Speaking to the SUR in English from her Marbella home, Mary said that introducing the scheme felt "marvellous".

Mary, 79, said: "About eight of us went to France with our pets the day the law changed, we stayed in a hotel for the night and then came back on Eurostar with them. That was 19 years ago and three million cats and dogs have used the pet passport since then. The army use the service a lot as they use a lot of dogs, so that's no longer a problem for them.

"And it was all because of the modern vaccine that made it possible."

However she is worried for the future of pets travelling to and from the UK with a possible hard Brexit on the cards later this year.

Brexit preparation

Mary, who has recently got a French passport for her dog, explained: "If there's a hard Brexit the UK pet passport will become invalid. [People in Spain] should, and this is my advice, go to a Spanish vet and get a Spanish pet passport too, just in case.

"This is advice from the British government. It's just a sound insurance policy if you want to continue coming with your pet."

Brexit issues aside, Mary now plans to spend more time in Marbella, where she has owned a home since 2009.

Spanish roots

But her Spanish connections run deeper. Born in 1939 in Falmouth to an English father and a Spanish mother, Mary explained that her parents married in Malaga Cathedral in 1936 during the Spanish Civil War.

She said: "My mum was called Isobel Toking, as her father was English, although he lived all of his life in Spain and spoke English with a Spanish accent. His grandfather came to Spain and founded the cable from Bilbao to Cornwall under the sea. He stayed with his English wife in Spain, had four boys, and one was the father of my mother.

"My mother did not speak English when she met my father. Growing up she tried to speak to me in Spanish, but my sister and I hated it because we were English and we pretended we were deaf, but she would persist, which helped a lot. My father spoke good Spanish too."

As for Mary, she grew up near Croydon and joined the Foreign Office at 18 as a shorthand typist.

She said: "It was a mistake, as I thought the whole idea was to go abroad and travel. But you couldn't go abroad until you were 21 in those days and so I stayed about a year. But that's where I met my husband, he was a career diplomat. He asked me to marry him and then we went off to Moscow for three years."

Embassy tour

Mary and John Fretwell then spent a lifetime moving to British embassies around the world, including Washington, Poland, Paris and London.

Mary recalled: "He was quite a clever bloke from a mining town and went to a grammar school. He got a full scholarship to Cambridge at 16 and went after his military service.

"The Foreign Office was good in those days; they paid you to learn languages, so he learnt Mandarin. He was the brains, I was the peacock."

In 1982 Mary's husband, who died in March 2017, was knighted for his services to the country as a Senior British Diplomat, and Mary acquired the title of "Lady".

"It's not fair really, if women have done well in their jobs and are knighted as such, they are made a Dame, but it doesn't mean their husband is made a Sir," she added.

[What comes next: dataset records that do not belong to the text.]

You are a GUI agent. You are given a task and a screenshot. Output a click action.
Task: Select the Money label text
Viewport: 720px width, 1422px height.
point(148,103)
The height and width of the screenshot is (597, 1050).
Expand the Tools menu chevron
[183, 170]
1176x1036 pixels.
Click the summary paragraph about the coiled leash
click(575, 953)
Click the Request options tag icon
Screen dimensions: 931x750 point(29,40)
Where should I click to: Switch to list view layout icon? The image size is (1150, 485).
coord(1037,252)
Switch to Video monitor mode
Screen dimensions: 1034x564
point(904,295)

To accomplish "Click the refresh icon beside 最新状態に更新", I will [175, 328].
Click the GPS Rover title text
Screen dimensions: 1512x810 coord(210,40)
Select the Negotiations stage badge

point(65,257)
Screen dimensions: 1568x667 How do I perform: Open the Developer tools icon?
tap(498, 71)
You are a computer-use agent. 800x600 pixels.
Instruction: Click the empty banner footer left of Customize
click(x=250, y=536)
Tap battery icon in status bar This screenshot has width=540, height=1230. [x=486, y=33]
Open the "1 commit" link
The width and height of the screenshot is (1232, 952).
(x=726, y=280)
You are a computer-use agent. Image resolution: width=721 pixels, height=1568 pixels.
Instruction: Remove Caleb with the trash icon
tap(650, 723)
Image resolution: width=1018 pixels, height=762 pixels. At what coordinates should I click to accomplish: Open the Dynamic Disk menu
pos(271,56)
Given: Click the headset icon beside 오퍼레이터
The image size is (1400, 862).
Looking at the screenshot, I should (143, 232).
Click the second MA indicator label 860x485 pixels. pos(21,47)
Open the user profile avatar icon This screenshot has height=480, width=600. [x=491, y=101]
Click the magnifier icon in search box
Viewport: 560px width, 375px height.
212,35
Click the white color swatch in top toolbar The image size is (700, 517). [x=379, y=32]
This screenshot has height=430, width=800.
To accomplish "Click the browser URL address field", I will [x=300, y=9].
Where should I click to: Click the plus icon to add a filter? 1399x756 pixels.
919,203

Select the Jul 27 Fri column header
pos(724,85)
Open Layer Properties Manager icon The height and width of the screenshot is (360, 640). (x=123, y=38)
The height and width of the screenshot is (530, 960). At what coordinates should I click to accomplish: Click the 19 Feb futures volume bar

"It is quite good for getting into restaurants though."

Back to Spain

As for her love of Spain nowadays, she explained: "The weather is good, the humour is good, the food is good, it's all just very enjoyable.

"I remember coming to Fuengirola when I was seven, as my granny had a fisherman's cottage when it was just a fishing village. I spent six months with my mother and my sister in Fuengirola.

"At the time the goats would come to your door. It's massive how it's changed. The taxi was a horse and carriage driving to Malaga. I have very fond memories of that time and the joy my mother had and what she missed when she was in England."